_Problem requirements:_ What lines in the material hold the string "agent"? Copy out each of them.

----

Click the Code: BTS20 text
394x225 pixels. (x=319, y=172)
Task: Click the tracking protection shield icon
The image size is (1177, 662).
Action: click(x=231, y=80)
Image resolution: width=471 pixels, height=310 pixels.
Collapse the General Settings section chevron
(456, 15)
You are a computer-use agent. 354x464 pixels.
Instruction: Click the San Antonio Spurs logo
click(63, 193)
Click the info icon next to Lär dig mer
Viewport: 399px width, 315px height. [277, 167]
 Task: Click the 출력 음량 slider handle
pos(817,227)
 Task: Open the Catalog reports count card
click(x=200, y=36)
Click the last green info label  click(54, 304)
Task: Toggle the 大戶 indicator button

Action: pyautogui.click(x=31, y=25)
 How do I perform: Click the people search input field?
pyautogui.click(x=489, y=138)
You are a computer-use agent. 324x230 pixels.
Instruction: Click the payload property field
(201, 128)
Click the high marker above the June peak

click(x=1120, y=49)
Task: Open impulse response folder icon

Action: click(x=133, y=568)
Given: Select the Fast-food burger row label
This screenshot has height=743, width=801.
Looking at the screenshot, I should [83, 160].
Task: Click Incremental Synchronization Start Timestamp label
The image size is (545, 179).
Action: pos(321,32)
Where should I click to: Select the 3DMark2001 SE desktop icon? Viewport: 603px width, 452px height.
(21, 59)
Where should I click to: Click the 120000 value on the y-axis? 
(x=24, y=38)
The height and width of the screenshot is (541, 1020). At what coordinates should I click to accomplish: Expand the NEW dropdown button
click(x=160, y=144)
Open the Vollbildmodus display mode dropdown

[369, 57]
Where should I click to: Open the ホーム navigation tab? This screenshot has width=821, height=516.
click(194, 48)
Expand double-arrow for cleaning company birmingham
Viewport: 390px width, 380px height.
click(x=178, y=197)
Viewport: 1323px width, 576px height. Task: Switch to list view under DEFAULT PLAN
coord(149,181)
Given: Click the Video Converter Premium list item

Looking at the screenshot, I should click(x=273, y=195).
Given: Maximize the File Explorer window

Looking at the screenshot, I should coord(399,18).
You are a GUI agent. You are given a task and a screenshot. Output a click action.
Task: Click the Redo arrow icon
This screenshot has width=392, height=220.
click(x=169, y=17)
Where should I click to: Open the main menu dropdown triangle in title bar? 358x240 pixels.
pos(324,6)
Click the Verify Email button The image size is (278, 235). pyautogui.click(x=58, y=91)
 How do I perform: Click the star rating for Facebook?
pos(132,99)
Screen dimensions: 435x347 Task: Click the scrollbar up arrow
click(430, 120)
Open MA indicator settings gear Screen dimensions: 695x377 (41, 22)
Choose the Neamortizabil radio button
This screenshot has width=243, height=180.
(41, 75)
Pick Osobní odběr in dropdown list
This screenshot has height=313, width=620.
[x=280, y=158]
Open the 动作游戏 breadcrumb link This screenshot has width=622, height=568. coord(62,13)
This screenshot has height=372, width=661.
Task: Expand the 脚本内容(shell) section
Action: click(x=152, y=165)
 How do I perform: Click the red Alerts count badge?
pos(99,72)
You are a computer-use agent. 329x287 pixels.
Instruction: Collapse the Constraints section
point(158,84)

----

_Result:_
You are a computer-use agent. 354x464 pixels.
You are a computer-use agent. 324x230 pixels.
You are a GUI agent. You are given a task and a screenshot. Output a click action.
You are a computer-use agent. 329x287 pixels.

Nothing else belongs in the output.